In real terms, Spain's goods exports continued to grow at a good rate in 2014: they increased by 4.6%, only slightly below the figure of 5.8% one year ago. However, nominal exports grew by a moderate 2.5% in 2014 (5.2% in 2013). The fall in the price of exports explains the difference between real and nominal exports. The fall in the price of exports of goods is becoming a worrying situation, as it reduces earnings by the export sector at a time when its support for economic growth is essential to ensure its sustainability.
In an environment in which the Spanish economy is gaining in competitiveness, the fall in export prices as this probably reflects the effort being made by exporters to contain costs and squeeze margins. Nonetheless, this trend has become stronger in the last few quarters with export prices accumulating a drop of 4.4% since June 2012. This intensification has largely been caused by the sharp drop in mineral prices (particularly metals) and in products made from these minerals, as well as foods. Specifically, the price of exports from the metal mining sector has fallen by almost 20%, while the sector of products made from these minerals has experienced a 7% drop. These are significant reductions considering that both sectors represent, in total, 13% of all Spanish exports of goods. Along the same lines, also of note is the recent drop in the price of processed food (down 3.2% year-on-year in January 2015), which also accounts for around 14% of Spain's exported goods.
In this respect, the price of exports from other countries with an export situation that is comparable to Spain's, i.e. with the mining, metal or agrifood sectors representing a significant share, should have suffered a similar reduction. This is the case of the United States, where export prices have also been falling for several quarters, pushed down by the drop in price of mining and agricultural products.1
This trend in the price of minerals and food is related to the end of the so-called «commodities supercycle», a global phenomenon occurring throughout the 2000s which pushed up the price of minerals and farm products to all-time highs. This supercycle was supported by growing demand from China and other large emerging economies as well as by financial factors such as low interest rates, encouraging investors to search for higher returns from alternative assets.

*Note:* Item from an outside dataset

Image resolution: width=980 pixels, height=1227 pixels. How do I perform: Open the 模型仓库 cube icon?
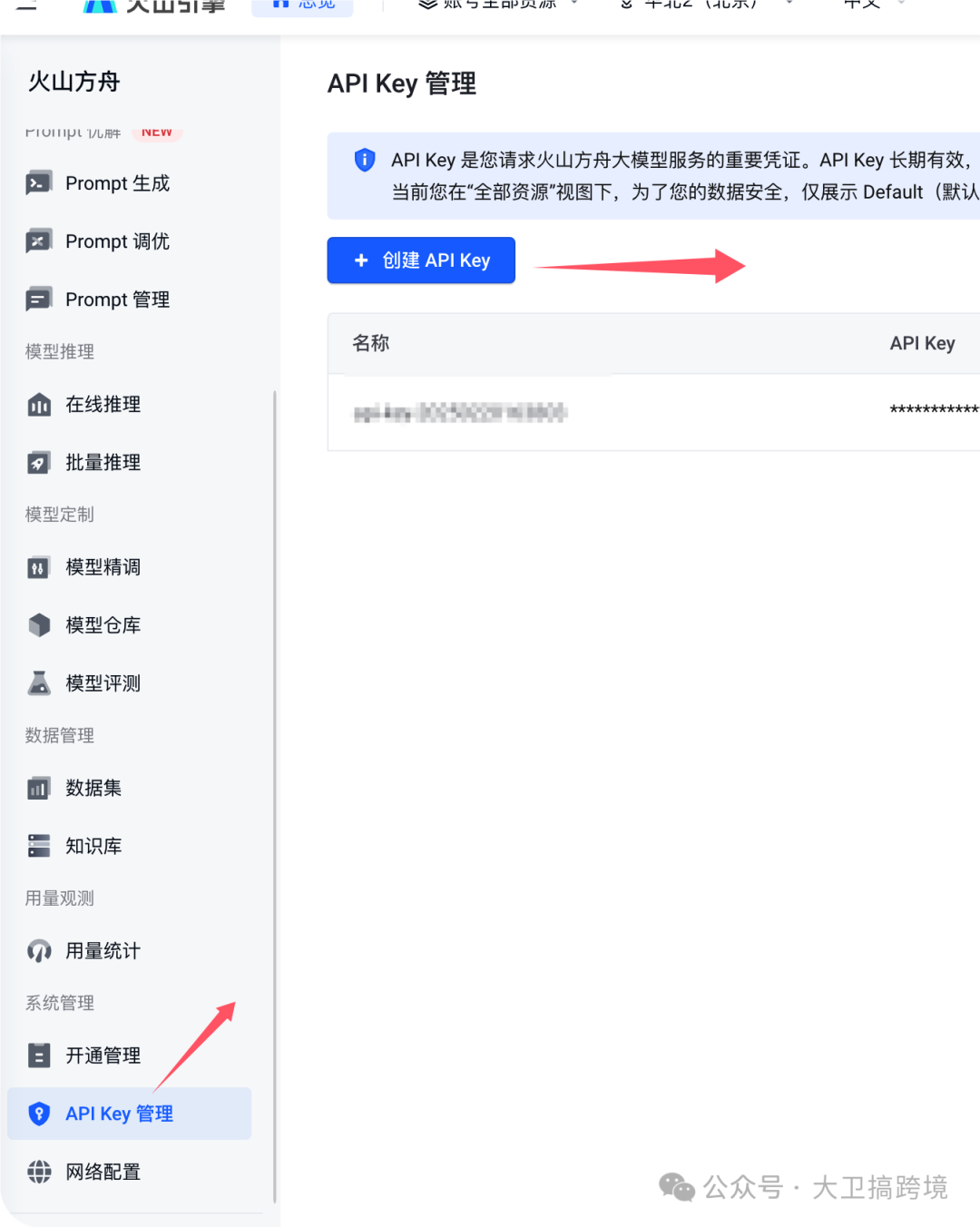(38, 624)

Far from being an isolated occurrence, the fall in export prices seen in Spain is the consequence of a global phenomenon: a slowdown can also be seen in the rate of growth of export prices at a global level, going beyond the recent drop caused by the slump in oil prices. As commodity prices gradually stabilise, exports in nominal terms are therefore likely to grow again at the same rate as real exports, fostering more balanced and thus more sustainable economic growth in the long term.
1. The sharpest drop in US export prices in the last few months has been due to the slump in price for certain agricultural and mining products, which have a considerable relative weight in the US.